AroundtheBlock
Cash will be king in the months to come if the
market continues to stagnate. Anyone with a million or two in the
bank is in a strong bargaining position when it comes up to buying
both second-hand houses and new homes.
Trading up has virtually ceased, largely because of higher interest rates and the great uncertainty over stamp duty thanks to the PDs and Fine Gael. With so much economic doom and gloom around - much of it unwarranted - it has become harder to sell at every level of the market.

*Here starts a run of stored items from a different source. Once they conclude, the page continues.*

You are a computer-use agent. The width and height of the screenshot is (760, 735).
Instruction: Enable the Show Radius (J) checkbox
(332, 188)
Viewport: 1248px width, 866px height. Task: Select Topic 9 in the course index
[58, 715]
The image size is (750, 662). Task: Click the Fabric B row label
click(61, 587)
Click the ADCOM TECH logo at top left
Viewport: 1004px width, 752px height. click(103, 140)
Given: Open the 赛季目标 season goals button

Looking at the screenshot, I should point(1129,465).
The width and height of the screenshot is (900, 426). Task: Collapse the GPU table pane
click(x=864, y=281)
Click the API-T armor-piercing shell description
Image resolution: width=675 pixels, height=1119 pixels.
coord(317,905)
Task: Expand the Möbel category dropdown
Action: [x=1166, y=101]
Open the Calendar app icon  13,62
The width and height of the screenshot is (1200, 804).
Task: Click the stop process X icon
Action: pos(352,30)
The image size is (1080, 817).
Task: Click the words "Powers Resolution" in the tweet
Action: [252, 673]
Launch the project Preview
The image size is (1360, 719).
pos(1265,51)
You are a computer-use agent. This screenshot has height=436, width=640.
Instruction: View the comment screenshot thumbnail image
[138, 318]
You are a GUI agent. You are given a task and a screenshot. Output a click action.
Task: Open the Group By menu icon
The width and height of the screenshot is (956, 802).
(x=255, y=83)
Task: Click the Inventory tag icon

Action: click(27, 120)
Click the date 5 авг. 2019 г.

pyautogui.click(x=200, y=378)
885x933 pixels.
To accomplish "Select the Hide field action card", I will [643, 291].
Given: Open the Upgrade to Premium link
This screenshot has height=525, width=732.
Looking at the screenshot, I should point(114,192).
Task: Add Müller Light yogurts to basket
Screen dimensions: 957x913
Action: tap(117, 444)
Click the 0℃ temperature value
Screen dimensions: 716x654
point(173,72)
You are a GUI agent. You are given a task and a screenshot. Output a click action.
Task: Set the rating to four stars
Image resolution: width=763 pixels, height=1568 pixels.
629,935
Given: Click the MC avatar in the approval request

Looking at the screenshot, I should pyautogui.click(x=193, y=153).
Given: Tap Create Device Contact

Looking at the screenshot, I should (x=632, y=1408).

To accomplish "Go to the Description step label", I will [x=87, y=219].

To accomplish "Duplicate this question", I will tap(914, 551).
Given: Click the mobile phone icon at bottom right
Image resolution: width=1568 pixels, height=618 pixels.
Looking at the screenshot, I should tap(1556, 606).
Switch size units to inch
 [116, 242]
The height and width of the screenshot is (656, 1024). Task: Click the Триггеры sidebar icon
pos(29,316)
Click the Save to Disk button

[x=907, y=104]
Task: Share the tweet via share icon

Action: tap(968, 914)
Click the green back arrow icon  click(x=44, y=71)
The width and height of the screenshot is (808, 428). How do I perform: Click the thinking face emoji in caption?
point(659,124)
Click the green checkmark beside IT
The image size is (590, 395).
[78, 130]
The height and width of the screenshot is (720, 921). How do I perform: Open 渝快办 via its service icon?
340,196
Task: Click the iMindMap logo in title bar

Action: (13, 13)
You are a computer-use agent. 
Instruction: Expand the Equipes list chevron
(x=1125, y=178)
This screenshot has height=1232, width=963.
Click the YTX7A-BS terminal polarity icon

This is especially true in the new homes market where agents are losing as many sales as they are completing. First-time buyers who have dominated the market in recent years are looking twice at what's on offer, and many are holding back in the expectation that prices could fall further. Again, anyone with hard cash to spend could do well in the coming months, as agents find ways of packaging properties suitable for letting. These type of deals are appealing to hardened investors who see a buoyant rental market continuing to roll. Their tenants will include many people who would have thought about buying in a different climate. Builders, meanwhile, may decide to take a break from housing sites and improve their golf handicap rather than continue building product that is not moving. It's a different ballgame for those involved in apartment schemes where units have been sold off plans and so the entire scheme has to be completed. Builders with several teams building simultaneously on large sites across Dublin and beyond will inevitably close down their operation in the coming months because of the fall off in sales. The Polish flights home will be full unless some good news starts feeding through this election year.
Mains matter in D6W
What's going in at College Square, Ballymore's swanky new development in Terenure? Residents of the leafy streets of Dublin 6W are wondering when the new neighbours are going to move in but still there is no sign of life behind the gates. The problem is a small matter of sewerage and the fact that the houses are not connected to the mains. This is going to happen, though it will mean closing down Wainsfort Road for a few days - a costly exercise. The scheme was a virtual sell-out last September, though since then some of the sales have fallen through, because the vast majority of buyers were trading up from the surrounding areas and were not able to sell their own homes.
Warming to the climate
Time was when Irish builders knew how to protect properties against the weather - hence solid stone cottages nestled into the landscape with their backs to the wind. Windows were necessarily small because glass was expensive and conducted the cold. Later, when fires came at the flick of a switch and energy was cheap, we abandoned such sensible sun-catching design and plonked badly insulated homes on high ground and built towns that sucked gales through wind-tunnel-effect streets. Once again we are learning how to stay warm naturally by catching the sun through south-facing insulated glass and building solid walls on north-facing elevations. The Arts Council is now promoting such wind-proofing by giving an award to Mullingar-born, Dublin and US-educated architect Stephen Roe for a research project called Ailtreacht, I gceann na haimsire - Architecture, immersed in the weather. The Kevin Kieran Award gives a research grant of no less than €50,000 to produce a publication on building in, and with, the Irish climate. The lucky architect will then be commissioned to design a building for the OPW.
Walk to run in April
Sherry FitzGerald is keen to get people moving and it's not just moving house. The Sherry FitzGerald Walkathon in aid of Temple Street Children's Hospital aims to be Ireland's largest charity walk with simultaneous 10kms walks taking place in Dublin, Cork, Galway and Limerick on Sunday, April 29th. The event will raise funds for the renovation and conversion of a house on Fontenoy Street in Dublin 7 for use as parent's accommodation. The initiative was launched in 2006 by Sherry FitzGerald to assist Temple Street Children's Hospital in purchasing the house.